令和8年07月28日付

 奈良県にある「飛鳥・藤原の宮都」の世界遺産登録が決定した▼飛鳥宮跡・藤原宮跡は東アジアの古代国家形成期、中央集権体制の成立した過程を具体的に示す文化遺産。登録は日本のほまれである▼奈良出身の高市首相も鼻を高くし、すぐさまXに喜びの声を投稿していたが、自身で皮肉を感じないのだろうか。そこが推古、持統、元明ら「天皇の娘」たる女性天皇が統治した地であることと、強硬に改正した皇室典範が矛盾することにだ▼女性初の天皇として即位した推古。藤原京で即位し、中央集権体制を確立した持統。
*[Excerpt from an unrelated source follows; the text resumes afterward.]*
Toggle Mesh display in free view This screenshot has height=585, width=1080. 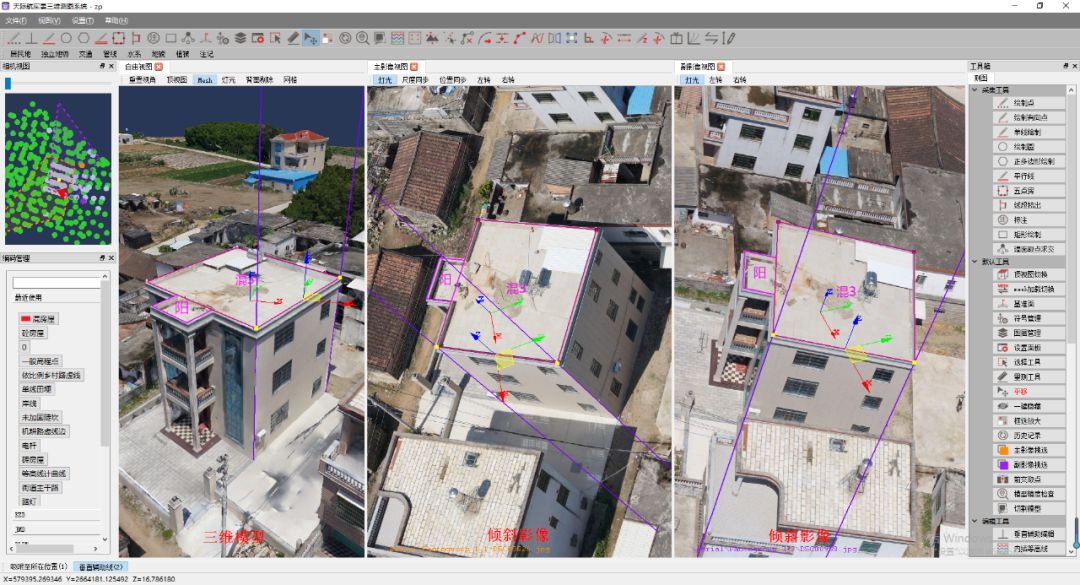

平城京へ遷都し和同開珎も鋳造させたのは元明だし、元明から元正へは史上初の母娘皇位継承も行われた▼天皇の娘ではないが皇孫の娘である皇極(斉明)は、大化の改新で現代につながる国家体制をスタートさせた天智、また天武の生母として、古代日本の改革期を先導した人物だ▼首相は「世界の宝となった貴重な文化遺産を着実に次世代へ引き継いでいく決意を新たにした」というが、女性天皇の存在に触れずして、この時代の歴史を語り継ぐのは不可能なのである▼今後、海外からも一層多くの人が奈良を訪れるだろう。その人々に「なぜ現代では女性が即位できなくなったのか」と尋ねられたらどうするつもりか。「男系男子だけで受け継がれてきた」という創作はそこでは通じない。